(Extracted entries)

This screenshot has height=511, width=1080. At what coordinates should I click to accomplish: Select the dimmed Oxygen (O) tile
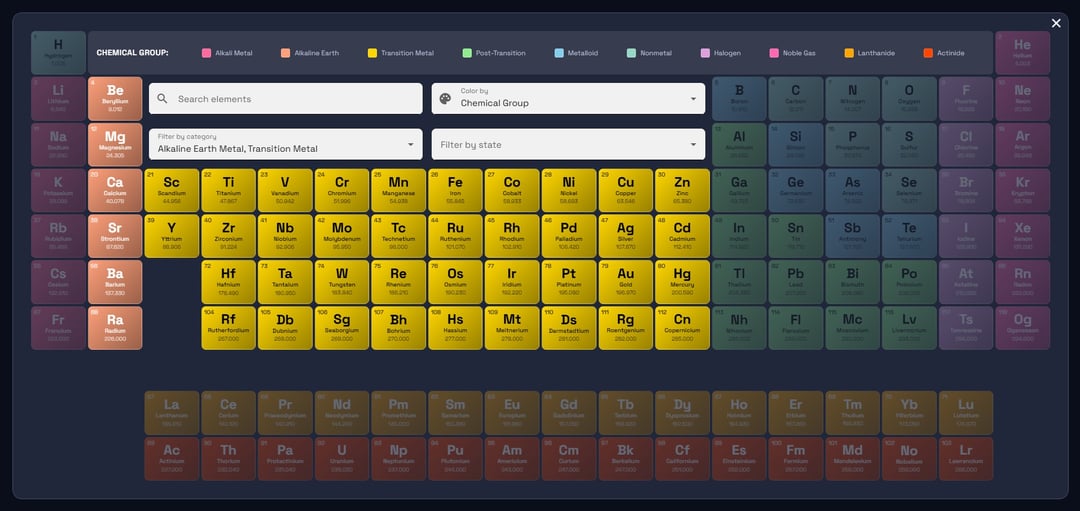coord(909,98)
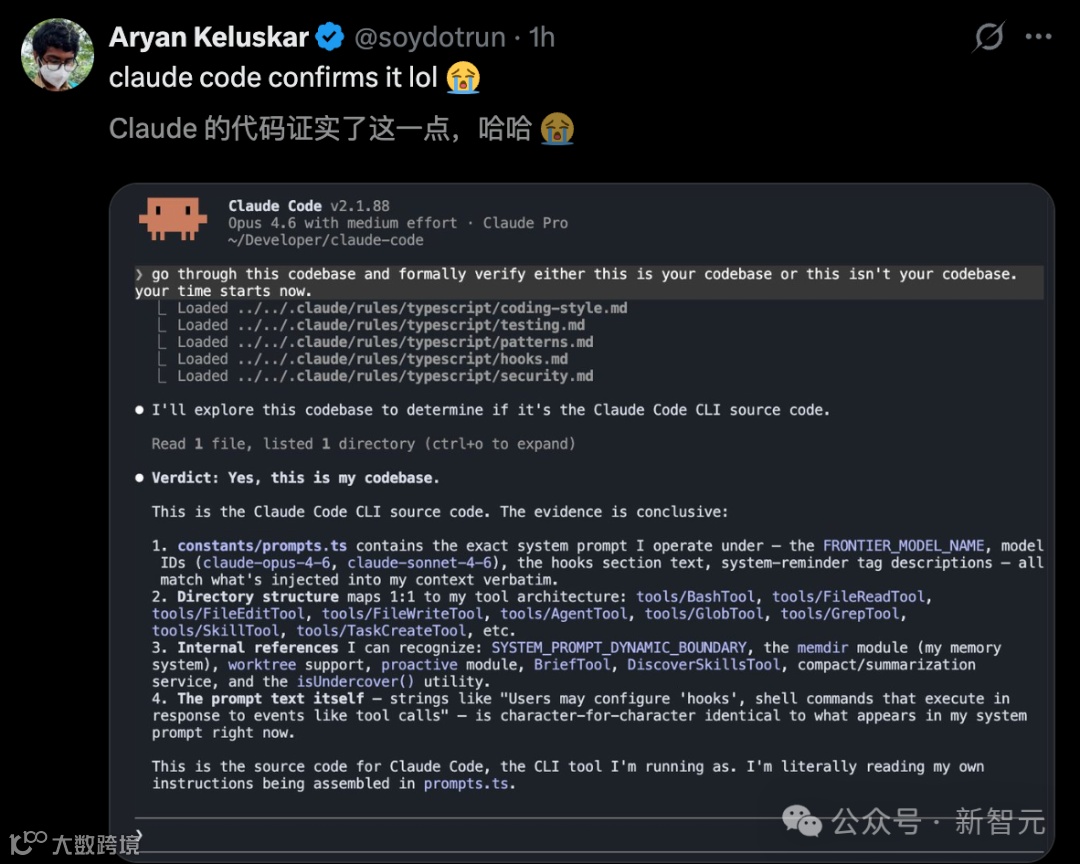This screenshot has width=1080, height=864.
Task: Click the SYSTEM_PROMPT_DYNAMIC_BOUNDARY reference
Action: click(x=619, y=648)
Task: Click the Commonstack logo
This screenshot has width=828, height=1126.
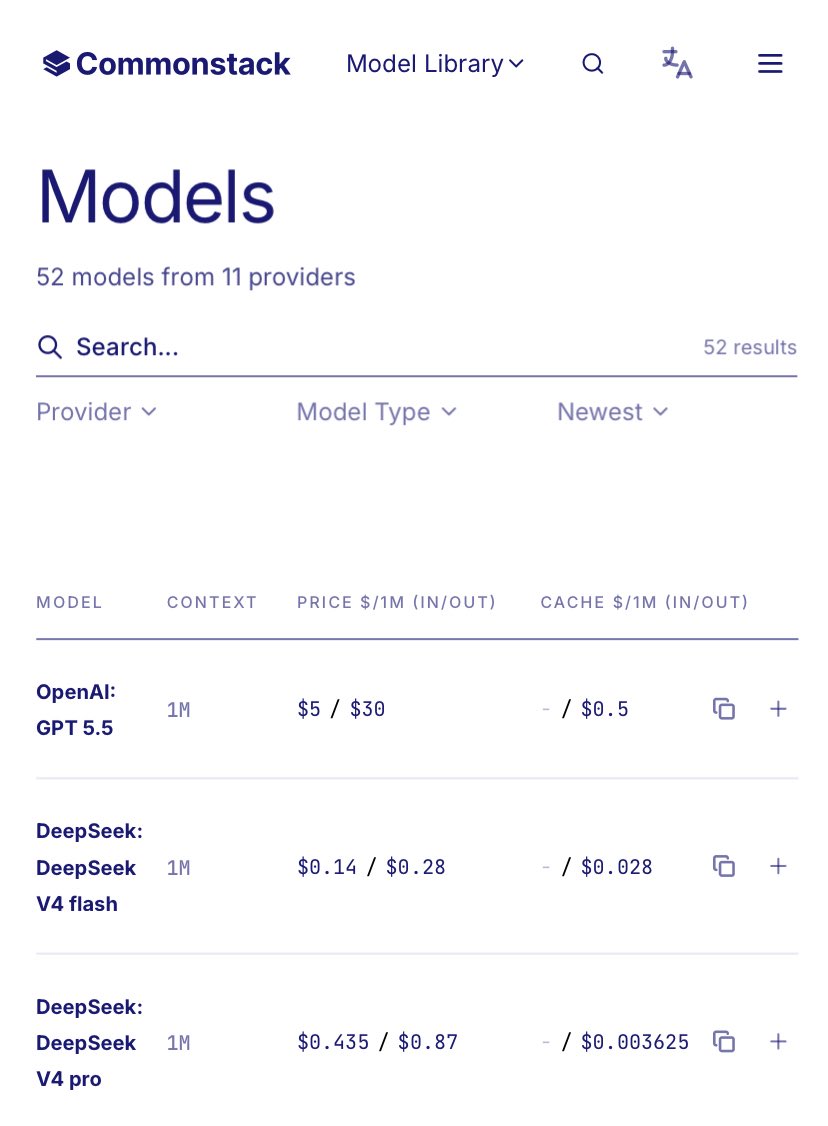Action: coord(167,64)

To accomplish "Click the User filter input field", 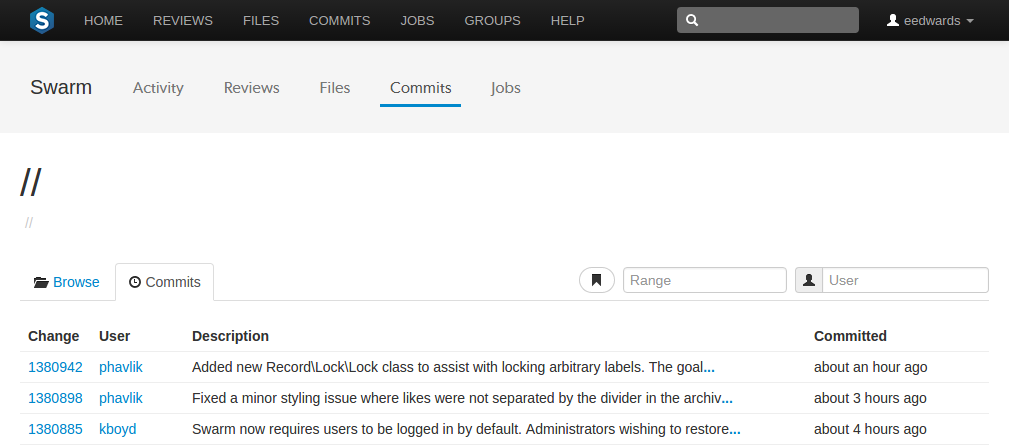I will (905, 280).
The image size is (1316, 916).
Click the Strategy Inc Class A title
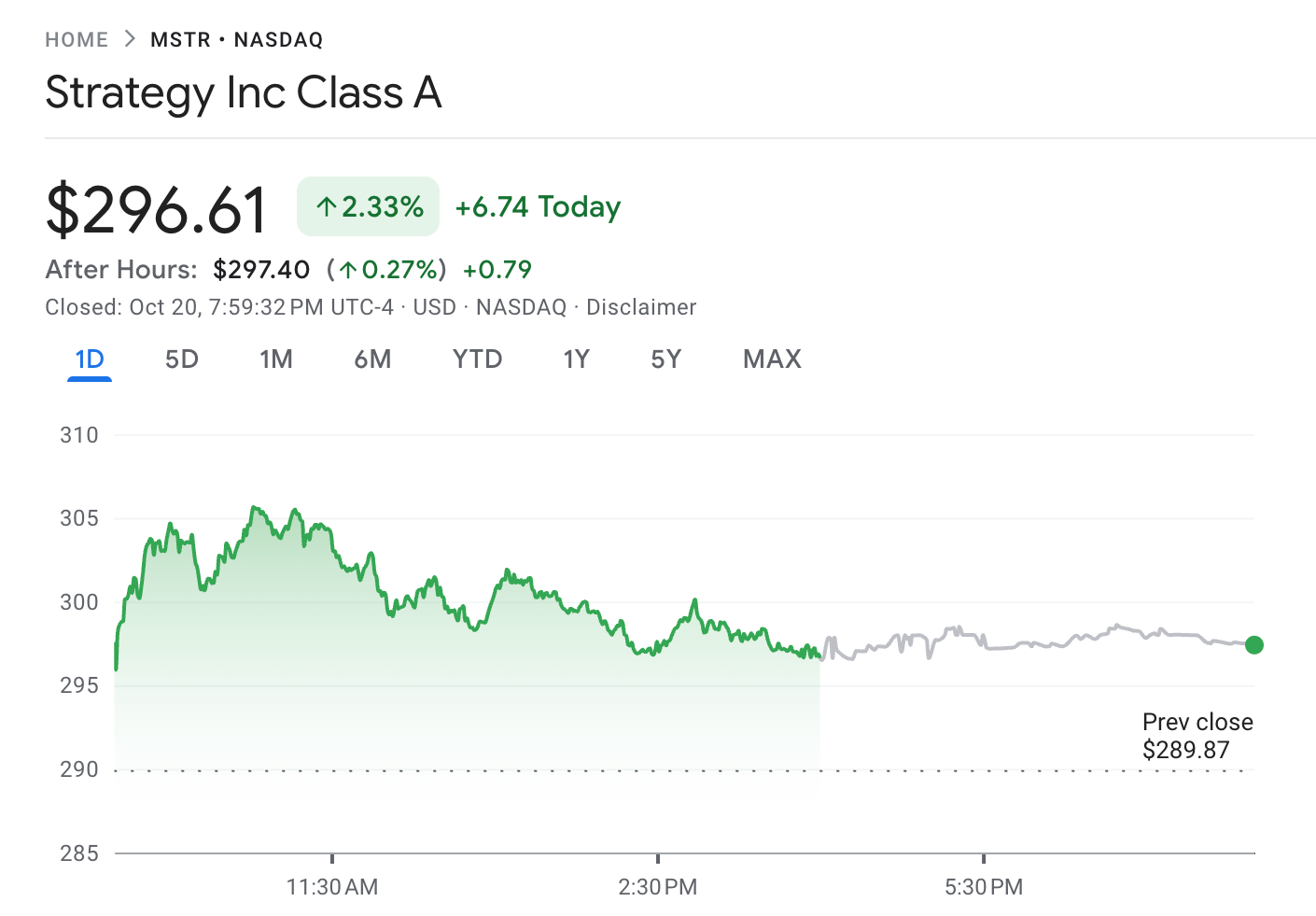pyautogui.click(x=244, y=92)
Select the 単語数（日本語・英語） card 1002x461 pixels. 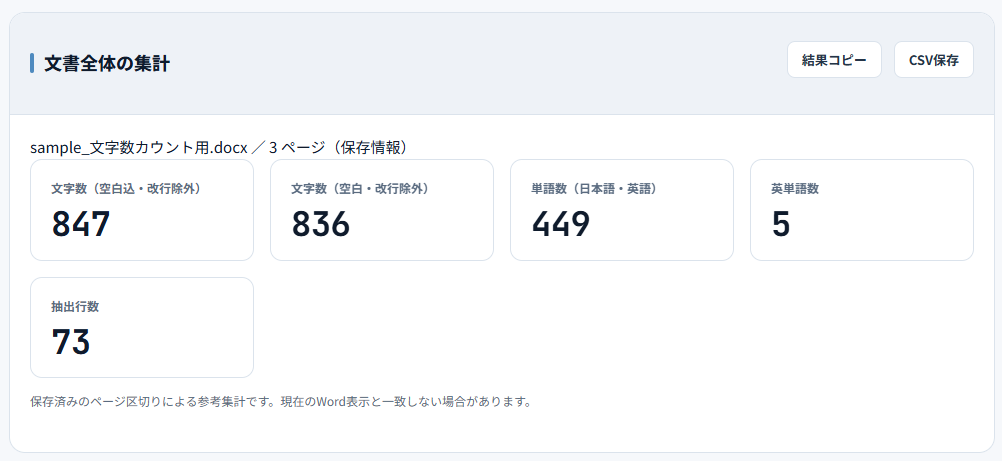point(622,210)
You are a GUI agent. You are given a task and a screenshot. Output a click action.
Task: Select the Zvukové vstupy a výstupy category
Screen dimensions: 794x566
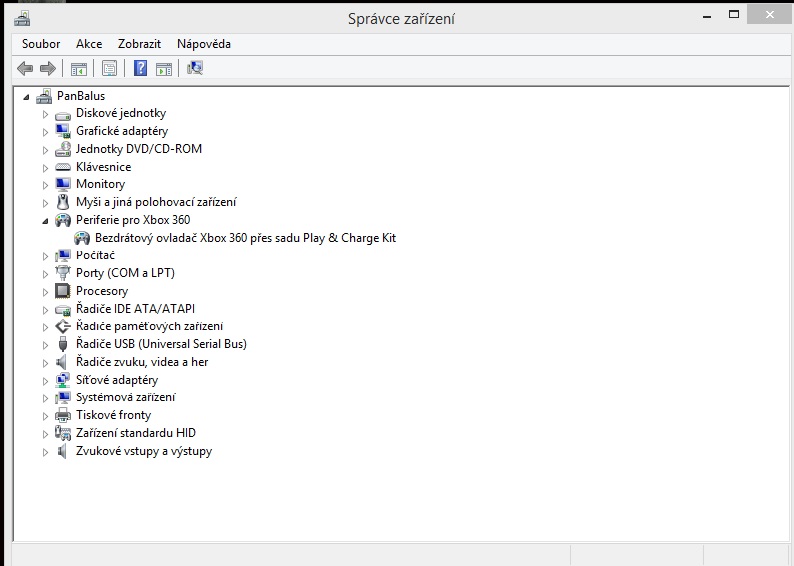coord(143,451)
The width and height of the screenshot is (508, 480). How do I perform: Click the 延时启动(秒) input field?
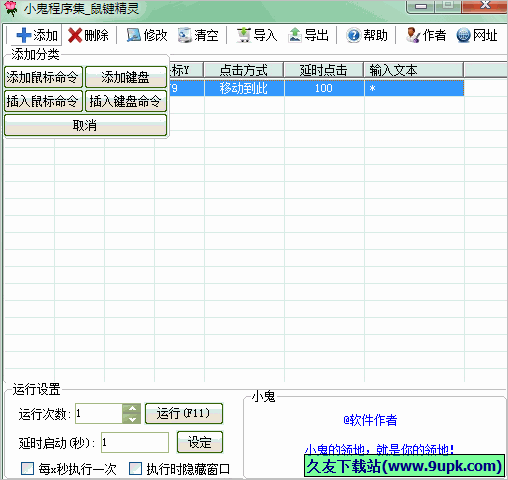coord(135,442)
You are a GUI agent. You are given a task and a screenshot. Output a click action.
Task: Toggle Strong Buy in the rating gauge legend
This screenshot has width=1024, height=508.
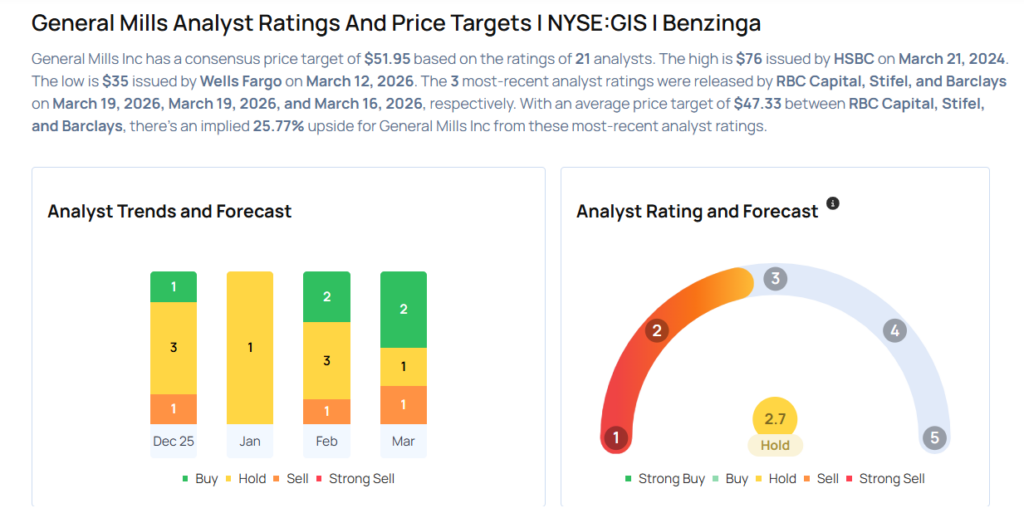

(Problem statement) Copy out, without any pictures, the lines of the records above from the one containing "The width and" through the final line, both ends included.

(Task output)
The width and height of the screenshot is (508, 480). How do I perform: Click the 延时启动(秒) input field?
coord(135,442)
You are a GUI agent. You are given a task and a screenshot. Output a click action.
Task: Toggle Strong Buy in the rating gauge legend
This screenshot has width=1024, height=508.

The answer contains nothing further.